PROBLEM REQUIREMENTS
Find the word "days" in the listing below. Copy every line that has it.

-=-=-=-=-

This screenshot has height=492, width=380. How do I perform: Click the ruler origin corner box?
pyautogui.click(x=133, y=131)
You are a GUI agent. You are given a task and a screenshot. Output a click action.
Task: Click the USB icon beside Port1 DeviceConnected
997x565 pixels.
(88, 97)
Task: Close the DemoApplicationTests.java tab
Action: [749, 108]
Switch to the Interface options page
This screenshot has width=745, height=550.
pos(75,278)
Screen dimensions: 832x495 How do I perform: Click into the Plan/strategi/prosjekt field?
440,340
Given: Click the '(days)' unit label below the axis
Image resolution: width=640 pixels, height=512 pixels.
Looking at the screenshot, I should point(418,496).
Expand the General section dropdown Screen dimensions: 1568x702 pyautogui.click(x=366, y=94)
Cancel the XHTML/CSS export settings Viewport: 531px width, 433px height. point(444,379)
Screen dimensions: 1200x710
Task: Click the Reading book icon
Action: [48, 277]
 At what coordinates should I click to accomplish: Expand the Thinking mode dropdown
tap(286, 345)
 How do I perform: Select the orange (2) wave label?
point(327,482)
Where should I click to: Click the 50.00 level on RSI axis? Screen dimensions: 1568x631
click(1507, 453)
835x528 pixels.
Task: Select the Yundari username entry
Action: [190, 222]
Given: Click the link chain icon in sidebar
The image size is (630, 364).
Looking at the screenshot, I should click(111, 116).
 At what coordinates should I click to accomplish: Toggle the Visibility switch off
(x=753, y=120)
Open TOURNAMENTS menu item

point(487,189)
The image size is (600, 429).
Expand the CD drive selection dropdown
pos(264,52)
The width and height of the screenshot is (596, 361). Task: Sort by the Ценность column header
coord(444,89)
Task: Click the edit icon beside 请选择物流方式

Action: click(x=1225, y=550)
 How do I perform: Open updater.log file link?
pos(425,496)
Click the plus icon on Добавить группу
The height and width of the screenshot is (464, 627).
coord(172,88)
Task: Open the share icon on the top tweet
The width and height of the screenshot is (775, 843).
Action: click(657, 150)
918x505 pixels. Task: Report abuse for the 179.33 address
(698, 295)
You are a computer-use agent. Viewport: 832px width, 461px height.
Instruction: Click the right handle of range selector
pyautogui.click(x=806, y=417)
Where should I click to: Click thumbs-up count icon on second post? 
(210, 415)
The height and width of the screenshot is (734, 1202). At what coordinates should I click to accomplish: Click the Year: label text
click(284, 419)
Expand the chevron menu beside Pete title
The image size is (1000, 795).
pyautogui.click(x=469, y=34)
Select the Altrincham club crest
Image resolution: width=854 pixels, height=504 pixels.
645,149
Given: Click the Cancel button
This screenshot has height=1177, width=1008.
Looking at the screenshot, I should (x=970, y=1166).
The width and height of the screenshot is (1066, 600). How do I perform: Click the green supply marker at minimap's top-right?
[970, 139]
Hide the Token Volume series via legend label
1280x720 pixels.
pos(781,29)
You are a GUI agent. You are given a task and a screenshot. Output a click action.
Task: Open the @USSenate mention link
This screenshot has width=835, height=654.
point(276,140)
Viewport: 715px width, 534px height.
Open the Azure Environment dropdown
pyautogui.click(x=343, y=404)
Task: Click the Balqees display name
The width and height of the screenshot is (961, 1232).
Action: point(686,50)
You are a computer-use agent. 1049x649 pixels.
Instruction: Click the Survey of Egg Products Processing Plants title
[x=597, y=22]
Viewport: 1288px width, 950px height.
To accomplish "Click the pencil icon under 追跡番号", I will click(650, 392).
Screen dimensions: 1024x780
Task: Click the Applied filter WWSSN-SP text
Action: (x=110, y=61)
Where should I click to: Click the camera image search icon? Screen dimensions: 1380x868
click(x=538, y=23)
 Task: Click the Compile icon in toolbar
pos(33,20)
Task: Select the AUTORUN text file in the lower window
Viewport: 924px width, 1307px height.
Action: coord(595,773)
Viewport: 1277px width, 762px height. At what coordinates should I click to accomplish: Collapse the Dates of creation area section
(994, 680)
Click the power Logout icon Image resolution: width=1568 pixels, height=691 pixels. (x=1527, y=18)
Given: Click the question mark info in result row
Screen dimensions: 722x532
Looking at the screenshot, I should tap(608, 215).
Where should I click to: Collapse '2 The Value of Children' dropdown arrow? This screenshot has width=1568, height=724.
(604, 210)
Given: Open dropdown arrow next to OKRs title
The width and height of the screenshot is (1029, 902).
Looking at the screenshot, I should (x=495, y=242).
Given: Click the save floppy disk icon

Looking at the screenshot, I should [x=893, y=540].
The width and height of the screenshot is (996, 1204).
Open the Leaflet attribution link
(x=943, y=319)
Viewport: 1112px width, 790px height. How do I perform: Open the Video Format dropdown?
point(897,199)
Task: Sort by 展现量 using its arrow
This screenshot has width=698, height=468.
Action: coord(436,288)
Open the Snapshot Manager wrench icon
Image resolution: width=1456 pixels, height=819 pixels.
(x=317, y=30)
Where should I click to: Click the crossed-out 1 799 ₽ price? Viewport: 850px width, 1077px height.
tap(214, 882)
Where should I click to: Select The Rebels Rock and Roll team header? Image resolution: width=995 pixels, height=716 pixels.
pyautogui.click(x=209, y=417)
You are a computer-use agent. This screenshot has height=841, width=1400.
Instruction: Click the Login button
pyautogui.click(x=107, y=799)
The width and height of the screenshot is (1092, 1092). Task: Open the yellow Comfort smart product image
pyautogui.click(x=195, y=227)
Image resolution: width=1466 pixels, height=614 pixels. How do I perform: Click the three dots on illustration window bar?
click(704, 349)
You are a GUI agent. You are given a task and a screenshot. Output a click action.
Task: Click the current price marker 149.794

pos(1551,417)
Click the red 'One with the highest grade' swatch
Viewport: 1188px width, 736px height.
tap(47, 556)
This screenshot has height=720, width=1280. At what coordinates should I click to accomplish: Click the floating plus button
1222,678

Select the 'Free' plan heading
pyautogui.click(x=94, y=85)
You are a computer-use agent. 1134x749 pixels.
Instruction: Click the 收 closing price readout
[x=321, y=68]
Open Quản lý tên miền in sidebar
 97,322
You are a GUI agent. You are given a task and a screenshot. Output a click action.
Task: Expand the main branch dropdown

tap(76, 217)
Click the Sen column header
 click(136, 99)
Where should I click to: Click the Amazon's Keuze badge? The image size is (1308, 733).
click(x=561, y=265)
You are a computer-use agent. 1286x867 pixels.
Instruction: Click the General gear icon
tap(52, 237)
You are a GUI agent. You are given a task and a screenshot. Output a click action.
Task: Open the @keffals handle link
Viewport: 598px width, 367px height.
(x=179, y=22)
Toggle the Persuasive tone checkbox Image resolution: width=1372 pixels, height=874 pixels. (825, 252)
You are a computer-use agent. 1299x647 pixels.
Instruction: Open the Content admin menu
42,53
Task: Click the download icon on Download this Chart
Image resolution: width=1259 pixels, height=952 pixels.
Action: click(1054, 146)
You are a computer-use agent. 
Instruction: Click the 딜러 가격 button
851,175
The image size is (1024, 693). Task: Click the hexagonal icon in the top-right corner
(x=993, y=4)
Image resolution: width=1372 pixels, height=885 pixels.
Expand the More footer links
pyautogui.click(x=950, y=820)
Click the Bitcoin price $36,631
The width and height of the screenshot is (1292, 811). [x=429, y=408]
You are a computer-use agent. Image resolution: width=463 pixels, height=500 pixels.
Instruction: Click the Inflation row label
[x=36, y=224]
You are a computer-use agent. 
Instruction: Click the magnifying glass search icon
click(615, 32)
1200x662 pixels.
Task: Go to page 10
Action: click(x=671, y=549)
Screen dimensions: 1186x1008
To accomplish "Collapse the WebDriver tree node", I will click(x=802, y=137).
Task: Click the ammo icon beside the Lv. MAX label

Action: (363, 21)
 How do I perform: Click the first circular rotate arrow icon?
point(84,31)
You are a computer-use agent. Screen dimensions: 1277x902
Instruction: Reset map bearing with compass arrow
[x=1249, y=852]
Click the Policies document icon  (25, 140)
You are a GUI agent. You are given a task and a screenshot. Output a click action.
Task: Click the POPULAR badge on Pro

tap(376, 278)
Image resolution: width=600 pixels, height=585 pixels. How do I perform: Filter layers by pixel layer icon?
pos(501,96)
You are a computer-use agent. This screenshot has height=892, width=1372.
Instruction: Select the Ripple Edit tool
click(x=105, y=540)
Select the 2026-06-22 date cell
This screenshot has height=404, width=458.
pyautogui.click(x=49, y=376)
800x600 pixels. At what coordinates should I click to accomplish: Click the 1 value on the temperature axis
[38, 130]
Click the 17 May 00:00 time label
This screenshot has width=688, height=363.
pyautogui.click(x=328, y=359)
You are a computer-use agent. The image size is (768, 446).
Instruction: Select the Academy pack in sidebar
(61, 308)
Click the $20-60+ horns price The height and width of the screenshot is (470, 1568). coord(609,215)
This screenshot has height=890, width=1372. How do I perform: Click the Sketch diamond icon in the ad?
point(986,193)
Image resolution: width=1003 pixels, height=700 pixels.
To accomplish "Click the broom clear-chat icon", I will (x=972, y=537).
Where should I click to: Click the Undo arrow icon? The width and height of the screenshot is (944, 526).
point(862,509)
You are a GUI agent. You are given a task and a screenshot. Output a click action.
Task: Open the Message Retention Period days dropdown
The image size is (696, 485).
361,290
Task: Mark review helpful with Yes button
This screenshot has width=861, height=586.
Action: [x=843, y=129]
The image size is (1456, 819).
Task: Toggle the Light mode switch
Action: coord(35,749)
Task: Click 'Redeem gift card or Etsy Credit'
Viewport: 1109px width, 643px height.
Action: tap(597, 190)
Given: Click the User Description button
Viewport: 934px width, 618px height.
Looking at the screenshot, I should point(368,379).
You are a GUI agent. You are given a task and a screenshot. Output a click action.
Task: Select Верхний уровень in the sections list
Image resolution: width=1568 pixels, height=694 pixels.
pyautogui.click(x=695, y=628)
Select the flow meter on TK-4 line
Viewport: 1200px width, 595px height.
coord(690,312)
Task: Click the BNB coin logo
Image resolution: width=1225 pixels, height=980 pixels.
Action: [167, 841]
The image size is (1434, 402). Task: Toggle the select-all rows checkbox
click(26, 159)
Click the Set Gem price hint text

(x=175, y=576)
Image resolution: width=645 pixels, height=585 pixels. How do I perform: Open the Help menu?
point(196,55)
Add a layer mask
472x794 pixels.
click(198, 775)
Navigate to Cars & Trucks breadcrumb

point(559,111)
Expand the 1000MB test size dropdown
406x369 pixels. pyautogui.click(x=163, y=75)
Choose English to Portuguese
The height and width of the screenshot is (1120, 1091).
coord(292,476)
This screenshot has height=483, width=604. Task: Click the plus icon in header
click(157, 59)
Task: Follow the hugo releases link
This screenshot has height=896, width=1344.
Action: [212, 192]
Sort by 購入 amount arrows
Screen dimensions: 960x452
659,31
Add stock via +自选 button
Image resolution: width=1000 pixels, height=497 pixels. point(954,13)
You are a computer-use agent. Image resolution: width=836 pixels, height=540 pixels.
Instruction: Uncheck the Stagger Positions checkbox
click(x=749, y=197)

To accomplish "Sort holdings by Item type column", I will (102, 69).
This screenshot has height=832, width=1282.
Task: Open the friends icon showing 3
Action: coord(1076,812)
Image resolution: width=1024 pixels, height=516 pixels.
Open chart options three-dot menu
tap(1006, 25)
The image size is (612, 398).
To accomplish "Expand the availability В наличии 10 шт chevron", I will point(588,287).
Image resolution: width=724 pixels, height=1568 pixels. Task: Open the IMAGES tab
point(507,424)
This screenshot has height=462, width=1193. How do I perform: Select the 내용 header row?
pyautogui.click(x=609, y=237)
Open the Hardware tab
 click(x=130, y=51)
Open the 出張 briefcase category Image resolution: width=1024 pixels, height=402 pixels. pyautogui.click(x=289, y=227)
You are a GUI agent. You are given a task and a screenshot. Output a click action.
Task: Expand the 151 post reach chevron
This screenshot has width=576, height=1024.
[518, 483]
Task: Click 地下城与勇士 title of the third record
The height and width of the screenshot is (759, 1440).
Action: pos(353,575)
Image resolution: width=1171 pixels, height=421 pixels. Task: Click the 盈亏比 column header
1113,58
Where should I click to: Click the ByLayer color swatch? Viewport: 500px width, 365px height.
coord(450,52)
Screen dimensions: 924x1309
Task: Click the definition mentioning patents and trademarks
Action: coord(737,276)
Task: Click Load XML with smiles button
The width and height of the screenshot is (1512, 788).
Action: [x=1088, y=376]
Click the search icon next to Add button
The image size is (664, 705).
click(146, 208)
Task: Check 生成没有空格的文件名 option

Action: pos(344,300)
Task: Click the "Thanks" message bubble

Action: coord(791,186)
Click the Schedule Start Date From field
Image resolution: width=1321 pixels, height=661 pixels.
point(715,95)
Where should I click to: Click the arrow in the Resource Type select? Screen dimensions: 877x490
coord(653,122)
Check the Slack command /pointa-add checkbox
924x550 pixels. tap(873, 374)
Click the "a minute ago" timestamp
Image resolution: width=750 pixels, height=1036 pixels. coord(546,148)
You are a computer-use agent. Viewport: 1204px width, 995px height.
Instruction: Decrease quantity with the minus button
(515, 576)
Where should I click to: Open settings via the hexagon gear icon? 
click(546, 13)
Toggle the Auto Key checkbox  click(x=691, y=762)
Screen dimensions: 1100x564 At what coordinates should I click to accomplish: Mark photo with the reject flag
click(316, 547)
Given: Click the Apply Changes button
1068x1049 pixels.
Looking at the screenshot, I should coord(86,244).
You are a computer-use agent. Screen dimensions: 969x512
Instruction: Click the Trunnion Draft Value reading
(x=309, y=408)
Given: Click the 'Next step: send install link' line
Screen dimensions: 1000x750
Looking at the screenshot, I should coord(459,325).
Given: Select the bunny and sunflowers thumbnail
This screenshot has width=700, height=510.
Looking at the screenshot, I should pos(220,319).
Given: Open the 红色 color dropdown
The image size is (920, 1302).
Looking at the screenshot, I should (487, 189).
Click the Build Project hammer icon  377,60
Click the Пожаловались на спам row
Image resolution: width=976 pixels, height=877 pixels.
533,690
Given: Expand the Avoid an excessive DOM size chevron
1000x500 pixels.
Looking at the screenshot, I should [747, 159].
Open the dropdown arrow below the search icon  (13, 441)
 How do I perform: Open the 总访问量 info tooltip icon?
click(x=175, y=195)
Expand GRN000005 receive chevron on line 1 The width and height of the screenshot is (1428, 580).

-=-=-=-=-

RESPONSE TO THE EXERCISE
Given: Click the '(days)' unit label below the axis
Task: Open the Message Retention Period days dropdown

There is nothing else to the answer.